Reinstate and extend lackey's functionality (a major overhaul), from
Jeroen N. Witmond. Thanks for that.
git-svn-id: svn://svn.valgrind.org/valgrind/trunk@4979 a5019735-40e9-0310-863c-91ae7b9d1cf9
diff --git a/lackey/docs/lk-manual.xml b/lackey/docs/lk-manual.xml
index 7baa753..c911f16 100644
--- a/lackey/docs/lk-manual.xml
+++ b/lackey/docs/lk-manual.xml
@@ -5,13 +5,12 @@
<chapter id="lk-manual" xreflabel="Lackey">
<title>Lackey: a very simple profiler</title>
-
<para>Lackey is a simple Valgrind tool that does some basic
program measurement. It adds quite a lot of simple
instrumentation to the program's code. It is primarily intended
to be of use as an example tool.</para>
-<para>It measures three things:</para>
+<para>It measures and reports:</para>
<orderedlist>
@@ -19,21 +18,65 @@
<para>The number of calls to
<computeroutput>_dl_runtime_resolve()</computeroutput>, the
function in glibc's dynamic linker that resolves function
- lookups into shared objects.</para>
- </listitem>
-
- <listitem>
- <para>The number of UCode instructions (UCode is Valgrind's
- RISC-like intermediate language), x86 instructions, and basic
- blocks executed by the program, and some ratios between the
- three counts.</para>
+ references to shared objects.</para>
+ <para>You can change the name of the function with command line
+ option <computeroutput>--fnname=<name></computeroutput>.</para>
</listitem>
<listitem>
<para>The number of conditional branches encountered and the
- proportion of those taken.</para>
+ number and proportion of those taken.</para>
+ </listitem>
+
+ <listitem>
+
+ <para>Statistics about the amount of work done during the execution
+ of the client program:</para>
+
+ <orderedlist>
+
+ <listitem>
+ <para>The number of basic blocks entered and completed by the
+ program. Note that due to optimisations done by the JIT, this
+ is not really an accurate value.</para>
+ </listitem>
+
+ <listitem>
+ <para>The number of guest (x86, amd64, ppc, etc.) instructions and IR
+ statements executed. IR is Valgrind's RISC-like intermediate
+ representation via which all instrumentation is done.
+ </para>
+ </listitem>
+
+ <listitem>
+ <para>Ratios between some of these counts.</para>
+ </listitem>
+
+ <listitem>
+ <para>When command line option
+ <computeroutput>--detailed-counts=yes</computeroutput> is
+ specified, a table is printed with counts of loads, stores and ALU
+ operations for various types of operands.</para>
+
+ <para>The types are identified by their IR name ("I1" ... "I128",
+ "F32", "F64", and "V128").</para>
+ </listitem>
+
+ </orderedlist>
+
+ </listitem>
+
+ <listitem>
+ <para>The exit code of the client program.</para>
</listitem>
</orderedlist>
+<para>Note that Lackey runs quite slowly, especially when
+<computeroutput>--detailed-counts=yes</computeroutput> is specified.

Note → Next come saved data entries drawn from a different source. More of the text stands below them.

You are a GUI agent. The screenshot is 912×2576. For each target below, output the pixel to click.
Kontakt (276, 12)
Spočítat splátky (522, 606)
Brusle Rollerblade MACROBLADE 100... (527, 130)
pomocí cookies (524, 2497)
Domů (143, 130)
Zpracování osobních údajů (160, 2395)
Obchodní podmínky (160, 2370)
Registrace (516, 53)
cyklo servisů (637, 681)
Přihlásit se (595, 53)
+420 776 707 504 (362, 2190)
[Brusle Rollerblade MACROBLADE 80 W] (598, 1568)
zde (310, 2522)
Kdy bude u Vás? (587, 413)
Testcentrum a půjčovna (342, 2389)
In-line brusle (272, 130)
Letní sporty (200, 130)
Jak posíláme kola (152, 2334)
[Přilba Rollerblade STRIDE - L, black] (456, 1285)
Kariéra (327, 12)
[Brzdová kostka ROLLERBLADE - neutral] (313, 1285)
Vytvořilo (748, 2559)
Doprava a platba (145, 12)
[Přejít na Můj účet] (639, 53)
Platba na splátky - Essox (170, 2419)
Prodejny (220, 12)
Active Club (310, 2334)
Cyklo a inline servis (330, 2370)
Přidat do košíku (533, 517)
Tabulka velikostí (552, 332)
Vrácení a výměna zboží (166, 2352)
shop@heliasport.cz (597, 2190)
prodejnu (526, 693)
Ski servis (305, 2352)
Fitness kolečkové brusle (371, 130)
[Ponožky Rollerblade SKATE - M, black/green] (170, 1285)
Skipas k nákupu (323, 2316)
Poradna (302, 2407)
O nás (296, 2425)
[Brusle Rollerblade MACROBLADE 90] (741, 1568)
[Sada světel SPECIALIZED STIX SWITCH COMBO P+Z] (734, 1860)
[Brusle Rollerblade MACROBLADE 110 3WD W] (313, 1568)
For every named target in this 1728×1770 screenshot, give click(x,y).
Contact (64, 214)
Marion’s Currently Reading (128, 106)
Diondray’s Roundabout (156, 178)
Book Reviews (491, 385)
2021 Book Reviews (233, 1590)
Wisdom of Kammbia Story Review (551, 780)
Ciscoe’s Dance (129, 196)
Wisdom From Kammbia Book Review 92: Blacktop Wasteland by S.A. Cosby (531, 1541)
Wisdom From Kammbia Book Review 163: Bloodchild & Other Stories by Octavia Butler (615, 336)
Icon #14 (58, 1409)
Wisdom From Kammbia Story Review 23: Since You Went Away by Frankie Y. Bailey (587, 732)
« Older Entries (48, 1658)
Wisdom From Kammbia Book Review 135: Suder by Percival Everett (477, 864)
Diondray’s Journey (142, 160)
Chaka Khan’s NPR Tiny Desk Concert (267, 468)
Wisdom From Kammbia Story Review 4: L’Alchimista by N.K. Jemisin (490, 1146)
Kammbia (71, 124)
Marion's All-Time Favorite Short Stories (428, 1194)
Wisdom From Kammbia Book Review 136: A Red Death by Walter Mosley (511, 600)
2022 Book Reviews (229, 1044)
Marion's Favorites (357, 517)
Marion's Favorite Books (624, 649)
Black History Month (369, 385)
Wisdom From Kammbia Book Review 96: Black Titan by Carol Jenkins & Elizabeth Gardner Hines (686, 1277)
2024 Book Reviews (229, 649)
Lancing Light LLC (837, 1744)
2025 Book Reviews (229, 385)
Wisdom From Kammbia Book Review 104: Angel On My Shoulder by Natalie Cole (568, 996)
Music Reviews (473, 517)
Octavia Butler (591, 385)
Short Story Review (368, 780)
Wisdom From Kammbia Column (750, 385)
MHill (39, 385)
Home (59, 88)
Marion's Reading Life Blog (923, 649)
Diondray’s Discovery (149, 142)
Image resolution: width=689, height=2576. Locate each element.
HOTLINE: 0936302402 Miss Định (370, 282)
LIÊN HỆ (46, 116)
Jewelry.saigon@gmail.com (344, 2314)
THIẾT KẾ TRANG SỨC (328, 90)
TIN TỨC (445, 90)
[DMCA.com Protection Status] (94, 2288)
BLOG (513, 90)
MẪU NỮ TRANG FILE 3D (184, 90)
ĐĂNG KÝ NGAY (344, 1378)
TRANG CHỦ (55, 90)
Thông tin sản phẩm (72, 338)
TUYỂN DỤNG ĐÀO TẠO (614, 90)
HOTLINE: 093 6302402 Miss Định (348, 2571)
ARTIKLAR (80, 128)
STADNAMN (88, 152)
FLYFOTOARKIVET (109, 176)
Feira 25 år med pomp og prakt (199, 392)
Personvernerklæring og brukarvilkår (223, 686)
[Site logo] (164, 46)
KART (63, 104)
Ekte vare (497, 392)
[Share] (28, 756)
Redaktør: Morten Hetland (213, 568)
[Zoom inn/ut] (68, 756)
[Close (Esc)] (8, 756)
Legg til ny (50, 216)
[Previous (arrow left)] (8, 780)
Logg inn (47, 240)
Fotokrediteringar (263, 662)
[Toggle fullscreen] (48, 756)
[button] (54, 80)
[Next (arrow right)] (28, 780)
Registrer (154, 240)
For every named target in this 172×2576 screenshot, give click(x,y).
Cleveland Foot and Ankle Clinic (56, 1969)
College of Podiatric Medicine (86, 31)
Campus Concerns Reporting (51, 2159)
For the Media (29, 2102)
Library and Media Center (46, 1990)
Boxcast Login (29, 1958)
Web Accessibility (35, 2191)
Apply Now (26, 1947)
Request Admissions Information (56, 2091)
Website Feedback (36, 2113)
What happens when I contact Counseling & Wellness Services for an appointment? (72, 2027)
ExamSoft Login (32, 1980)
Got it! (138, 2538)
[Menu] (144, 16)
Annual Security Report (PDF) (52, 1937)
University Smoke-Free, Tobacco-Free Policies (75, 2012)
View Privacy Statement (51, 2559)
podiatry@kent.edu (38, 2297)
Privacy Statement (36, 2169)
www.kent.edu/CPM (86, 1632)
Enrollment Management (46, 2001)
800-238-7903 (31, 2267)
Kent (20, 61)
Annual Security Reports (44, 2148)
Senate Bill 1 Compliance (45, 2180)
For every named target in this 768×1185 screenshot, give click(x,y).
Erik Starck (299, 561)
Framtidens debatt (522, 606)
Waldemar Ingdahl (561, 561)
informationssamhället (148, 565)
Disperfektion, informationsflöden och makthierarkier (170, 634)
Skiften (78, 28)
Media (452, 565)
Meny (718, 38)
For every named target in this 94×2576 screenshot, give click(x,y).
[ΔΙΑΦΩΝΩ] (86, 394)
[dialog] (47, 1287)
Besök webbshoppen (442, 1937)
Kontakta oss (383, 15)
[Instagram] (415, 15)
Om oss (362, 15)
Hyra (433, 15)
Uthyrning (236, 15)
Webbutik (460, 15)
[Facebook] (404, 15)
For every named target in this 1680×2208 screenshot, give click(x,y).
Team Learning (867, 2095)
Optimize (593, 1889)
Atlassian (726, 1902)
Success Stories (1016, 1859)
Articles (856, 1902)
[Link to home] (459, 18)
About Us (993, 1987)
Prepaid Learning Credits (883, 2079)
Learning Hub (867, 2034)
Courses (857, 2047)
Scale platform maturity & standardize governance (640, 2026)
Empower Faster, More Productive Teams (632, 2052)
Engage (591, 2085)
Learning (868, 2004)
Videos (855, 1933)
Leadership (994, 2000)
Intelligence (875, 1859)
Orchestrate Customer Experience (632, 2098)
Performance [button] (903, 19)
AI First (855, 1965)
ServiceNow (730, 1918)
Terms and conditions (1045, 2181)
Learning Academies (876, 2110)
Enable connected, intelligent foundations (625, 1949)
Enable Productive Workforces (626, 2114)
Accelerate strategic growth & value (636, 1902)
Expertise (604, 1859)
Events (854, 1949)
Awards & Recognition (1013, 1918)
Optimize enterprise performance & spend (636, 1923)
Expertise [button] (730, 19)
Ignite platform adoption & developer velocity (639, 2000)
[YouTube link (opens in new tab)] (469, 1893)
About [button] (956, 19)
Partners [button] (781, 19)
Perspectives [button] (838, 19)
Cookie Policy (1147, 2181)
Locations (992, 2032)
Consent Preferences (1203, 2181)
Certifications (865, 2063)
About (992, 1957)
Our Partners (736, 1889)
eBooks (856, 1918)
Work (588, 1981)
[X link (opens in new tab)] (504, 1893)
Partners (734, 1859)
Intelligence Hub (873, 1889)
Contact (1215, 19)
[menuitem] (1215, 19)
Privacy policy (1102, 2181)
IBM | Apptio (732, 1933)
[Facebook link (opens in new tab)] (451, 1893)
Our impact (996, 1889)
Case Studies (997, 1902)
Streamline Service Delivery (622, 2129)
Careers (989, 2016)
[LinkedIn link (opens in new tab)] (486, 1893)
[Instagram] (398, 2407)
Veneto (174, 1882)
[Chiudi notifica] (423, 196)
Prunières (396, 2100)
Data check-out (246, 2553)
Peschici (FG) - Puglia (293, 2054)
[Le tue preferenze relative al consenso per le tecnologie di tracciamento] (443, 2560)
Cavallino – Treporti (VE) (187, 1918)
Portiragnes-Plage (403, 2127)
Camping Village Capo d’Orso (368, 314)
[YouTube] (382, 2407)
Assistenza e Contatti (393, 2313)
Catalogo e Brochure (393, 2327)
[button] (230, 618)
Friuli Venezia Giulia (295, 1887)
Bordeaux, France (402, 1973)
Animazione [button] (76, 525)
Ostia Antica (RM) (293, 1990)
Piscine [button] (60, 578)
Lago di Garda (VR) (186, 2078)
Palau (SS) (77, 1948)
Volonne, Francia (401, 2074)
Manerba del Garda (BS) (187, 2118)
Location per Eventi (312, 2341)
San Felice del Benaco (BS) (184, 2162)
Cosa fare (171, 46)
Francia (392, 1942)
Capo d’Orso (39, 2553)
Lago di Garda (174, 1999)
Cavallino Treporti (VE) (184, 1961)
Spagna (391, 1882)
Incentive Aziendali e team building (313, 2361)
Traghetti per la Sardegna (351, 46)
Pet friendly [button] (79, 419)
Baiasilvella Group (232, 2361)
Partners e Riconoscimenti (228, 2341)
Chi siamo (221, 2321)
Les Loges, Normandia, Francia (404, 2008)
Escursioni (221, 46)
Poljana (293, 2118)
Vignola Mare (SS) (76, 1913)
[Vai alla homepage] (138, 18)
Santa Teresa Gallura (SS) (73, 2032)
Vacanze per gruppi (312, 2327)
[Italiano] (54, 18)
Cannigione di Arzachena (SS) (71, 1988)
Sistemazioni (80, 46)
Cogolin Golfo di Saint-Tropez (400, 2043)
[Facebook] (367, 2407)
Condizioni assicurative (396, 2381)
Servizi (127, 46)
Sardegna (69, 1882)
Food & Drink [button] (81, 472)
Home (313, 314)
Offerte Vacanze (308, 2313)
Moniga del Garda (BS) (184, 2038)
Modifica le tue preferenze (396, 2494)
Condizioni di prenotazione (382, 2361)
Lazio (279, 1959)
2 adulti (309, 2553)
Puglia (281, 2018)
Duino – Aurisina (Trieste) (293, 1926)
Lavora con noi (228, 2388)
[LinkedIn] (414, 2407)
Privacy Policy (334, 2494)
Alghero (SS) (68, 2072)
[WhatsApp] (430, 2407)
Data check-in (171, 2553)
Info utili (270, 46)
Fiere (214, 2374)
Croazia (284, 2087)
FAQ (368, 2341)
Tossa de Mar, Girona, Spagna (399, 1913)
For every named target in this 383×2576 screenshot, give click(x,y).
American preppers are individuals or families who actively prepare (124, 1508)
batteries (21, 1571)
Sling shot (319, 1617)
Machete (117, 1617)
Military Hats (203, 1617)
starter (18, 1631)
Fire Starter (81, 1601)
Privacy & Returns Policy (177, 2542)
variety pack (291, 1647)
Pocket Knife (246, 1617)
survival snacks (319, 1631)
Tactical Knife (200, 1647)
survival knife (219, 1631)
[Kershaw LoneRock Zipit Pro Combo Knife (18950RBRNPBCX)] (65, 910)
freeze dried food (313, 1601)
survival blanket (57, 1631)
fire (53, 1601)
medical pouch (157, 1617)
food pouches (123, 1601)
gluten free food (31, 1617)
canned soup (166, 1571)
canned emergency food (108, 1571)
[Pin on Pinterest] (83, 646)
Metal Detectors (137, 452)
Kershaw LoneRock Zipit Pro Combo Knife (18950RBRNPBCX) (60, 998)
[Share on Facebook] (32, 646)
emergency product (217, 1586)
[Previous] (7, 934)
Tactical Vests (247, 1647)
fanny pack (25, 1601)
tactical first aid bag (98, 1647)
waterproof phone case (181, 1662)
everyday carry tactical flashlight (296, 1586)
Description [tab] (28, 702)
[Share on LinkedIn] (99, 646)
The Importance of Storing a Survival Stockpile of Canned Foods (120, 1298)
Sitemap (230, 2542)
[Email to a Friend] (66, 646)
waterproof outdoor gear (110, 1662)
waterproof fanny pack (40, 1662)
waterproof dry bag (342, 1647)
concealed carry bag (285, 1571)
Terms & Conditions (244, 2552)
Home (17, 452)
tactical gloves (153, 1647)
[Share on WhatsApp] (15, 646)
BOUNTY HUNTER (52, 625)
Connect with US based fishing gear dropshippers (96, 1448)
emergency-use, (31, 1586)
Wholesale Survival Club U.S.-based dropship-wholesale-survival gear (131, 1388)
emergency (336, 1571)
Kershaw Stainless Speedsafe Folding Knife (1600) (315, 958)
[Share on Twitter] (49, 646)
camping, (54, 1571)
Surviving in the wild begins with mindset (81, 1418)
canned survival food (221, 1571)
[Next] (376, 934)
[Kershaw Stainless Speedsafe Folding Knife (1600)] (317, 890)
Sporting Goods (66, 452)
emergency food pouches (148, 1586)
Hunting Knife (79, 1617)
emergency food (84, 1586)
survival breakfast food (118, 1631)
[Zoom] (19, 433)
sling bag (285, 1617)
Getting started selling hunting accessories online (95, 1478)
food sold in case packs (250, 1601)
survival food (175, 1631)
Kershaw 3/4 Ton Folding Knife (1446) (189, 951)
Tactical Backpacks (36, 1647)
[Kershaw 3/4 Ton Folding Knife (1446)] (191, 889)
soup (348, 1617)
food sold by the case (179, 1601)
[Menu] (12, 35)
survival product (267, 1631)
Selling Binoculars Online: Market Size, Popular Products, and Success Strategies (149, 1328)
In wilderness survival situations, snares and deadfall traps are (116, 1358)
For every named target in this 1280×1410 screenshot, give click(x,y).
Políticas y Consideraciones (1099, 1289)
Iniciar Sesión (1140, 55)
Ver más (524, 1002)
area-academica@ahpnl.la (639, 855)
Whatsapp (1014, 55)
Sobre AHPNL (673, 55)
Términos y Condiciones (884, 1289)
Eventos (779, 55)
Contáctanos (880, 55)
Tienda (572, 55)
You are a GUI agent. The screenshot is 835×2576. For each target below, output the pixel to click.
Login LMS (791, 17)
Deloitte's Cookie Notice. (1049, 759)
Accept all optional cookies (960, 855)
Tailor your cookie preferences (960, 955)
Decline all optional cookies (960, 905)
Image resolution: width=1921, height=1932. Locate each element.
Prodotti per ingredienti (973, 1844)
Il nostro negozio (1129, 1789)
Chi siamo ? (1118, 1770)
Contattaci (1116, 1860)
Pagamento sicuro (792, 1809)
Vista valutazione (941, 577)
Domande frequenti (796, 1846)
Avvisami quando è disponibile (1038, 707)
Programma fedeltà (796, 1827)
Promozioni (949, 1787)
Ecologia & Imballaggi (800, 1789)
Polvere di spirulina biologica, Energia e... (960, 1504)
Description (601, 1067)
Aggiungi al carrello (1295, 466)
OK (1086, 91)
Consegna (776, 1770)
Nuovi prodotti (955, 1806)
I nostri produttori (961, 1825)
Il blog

+It could be made to run a lot faster by doing a slightly more
+sophisticated job of the instrumentation, but that would undermine
+its role as a simple example tool. Hence we have chosen not to do
+so.</para>
+
</chapter>
diff --git a/lackey/lk_main.c b/lackey/lk_main.c
index 9c1d29e..dfb05a6 100644
--- a/lackey/lk_main.c
+++ b/lackey/lk_main.c
@@ -1,6 +1,6 @@
/*--------------------------------------------------------------------*/
-/*--- Simple tool for counting UInstrs, using a C helper. ---*/
+/*--- An example Valgrind tool. ---*/
/*--- lk_main.c ---*/
/*--------------------------------------------------------------------*/
@@ -33,33 +33,81 @@
#include "pub_tool_tooliface.h"
#include "pub_tool_libcassert.h"
#include "pub_tool_libcprint.h"
+#include "pub_tool_debuginfo.h"
+#include "pub_tool_libcbase.h"
+#include "pub_tool_options.h"
+
+
+/* The name of the function of which the number of calls is to be
+ * counted, with default. Override with command line option
+ * --fnname. */
+static Char* lk_clo_fnname = "_dl_runtime_resolve";
+
+/* If true, show statistics about loads, stores and alu ops. Set
+ * with command line option --detailed-counts. */
+static Bool lk_clo_detailed_counts = False;
+
+/***********************************************************************
+ * Implement the needs_command_line_options for Valgrind.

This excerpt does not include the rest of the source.